Und wir wussten, mein Mann würde nicht die beste Behandlung bekommen, sondern nur die zweitbeste. Ein Jahr nach dem Herzinfarkt: Eine Erinnerung daran, wie sich Triage anfühlt.

Manchmal ist kein Platz mehr im Rettungswagen. Manchmal steht man dann auf der Gasse, als Frau, als Kind, als Ehemann, als Mutter, und sieht dem Auto nach, wie es davonfährt mit dem geliebten Menschen als Fracht. Die Sanitäter haben dir noch schnell die Adresse des Spitals gesagt und du rufst ein Taxi. Das auf sich warten lässt. Das kein Blaulicht hat. Das an jeder roten Ampel halten muss, und so viele Ampeln sind rot. Du zahlst. Du drückst den Knopf zum Lift, der nicht kommen will. Dann bist du endlich da, aber der, für den du da bist, ist verschwunden, in einem Zimmer der Intensivstation, und ein Pfleger kommt und sagt: „Setzen Sie sich doch. Ihr Mann wird untersucht.“

Da sah ich den anderen Patienten. Er wurde gerade von den Sanitätern hereingeschoben, er war sehr dick und schwitzte und seine Haut war wächsern bleich. Er war so benommen, dass er die Fragen der Ärzte nicht beantworten konnte, ihm entrang sich nur ein Stöhnen.

Dieser Patient war jünger als mein Mann. Darum, erfuhr ich später, wurde er zuerst zum lebensrettenden Herzkathetereingriff gebracht.

Mein Mann musste warten.

Und ich, als ich endlich zu ihm durfte, wartete mit ihm. Es ist schwer zu warten, wenn man weiß, dass es auf jede Minute ankommt, wenn man die Warnungen im Ohr hat, nicht zögern, sofort anrufen, je früher, desto besser, und wir hatten nicht gezögert, wir hatten alles richtig gemacht, und nun saß ich da, am Bett meines Mannes, und es verstrichen die Viertelstunden, während auf dem Monitor die Linie flackerte, beruhigend und bedrohlich zugleich: Es schlägt, das Herz. Aber wie lang schlägt es noch? Und schlägt es, wie es sollte? Oder zu langsam, zu schnell, zu schwach?


Schaden.
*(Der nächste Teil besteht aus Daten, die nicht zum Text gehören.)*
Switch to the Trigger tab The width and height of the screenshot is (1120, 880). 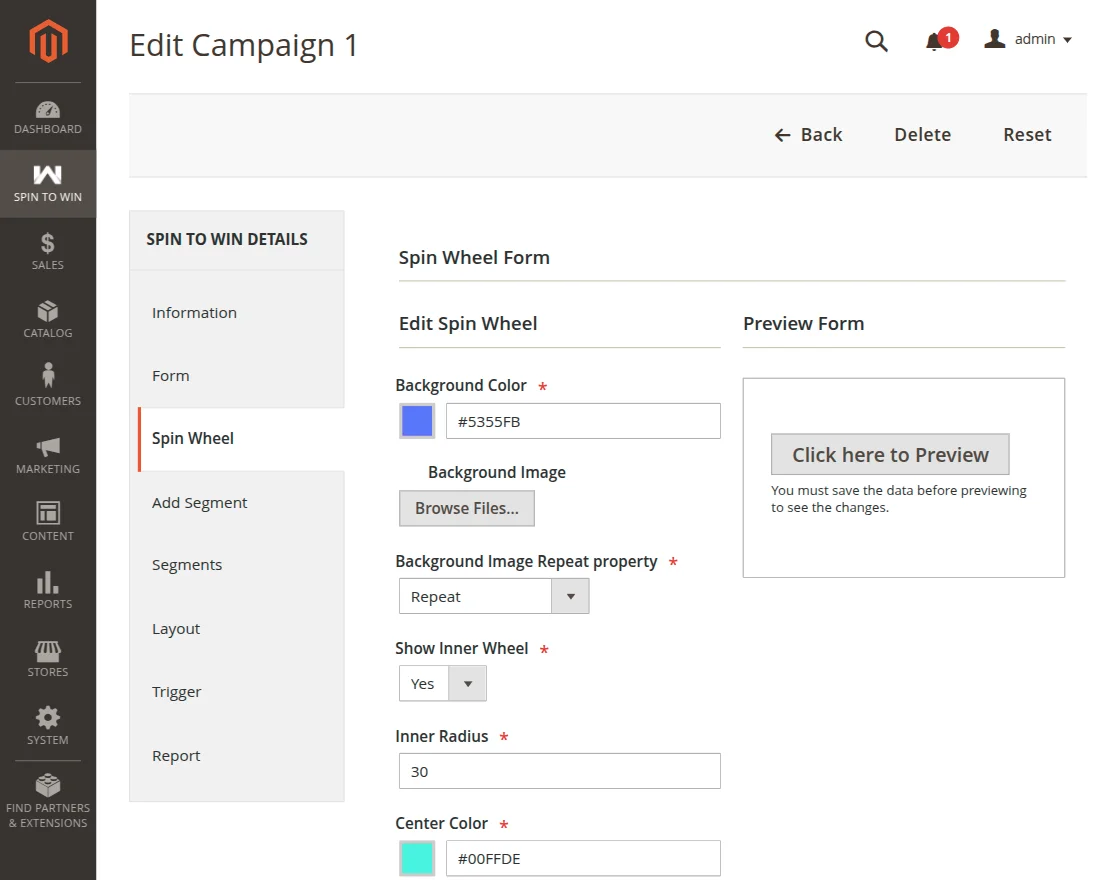(177, 692)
Immer wieder kam ein Arzt vorbei: Der Eingriff beim anderen Patienten sei komplizierter als gedacht. Um meinen Mann in ein anderes Krankenhaus zu verlegen, sei es zu spät. Seine Werte hätten sich verschlechtert. Ich hörte die zunehmende Unruhe in seiner Stimme, als er uns mitteilte, dass uns die Zeit davonläuft, dass er mit einer Lysetherapie beginnen wolle. Plan B, also. Die Lyse. Sie kann helfen. Dann ist alles gut, dann überlebst du. Oder sie hilft nicht. Dann kann sie schaden.

Das bedeutet Triage.

Mein Mann hat überlebt. Ich konnte zusehen, wie er wieder besser Luft bekam, die Schmerzen ließen nach, der Arzt gab Entwarnung, der Pfropfen hatte sich aufgelöst, bald schickte ich den Kindern eine Nachricht: „Papa geht's besser!“ – „Yayyyyyyyyyyyyyy“, kam es zurück.

Bevor ich ging, sah ich noch, wie der andere Patient in die Station gerollt wurde. „Fast hätten wir zwei Tote gehabt“, sagte der Arzt.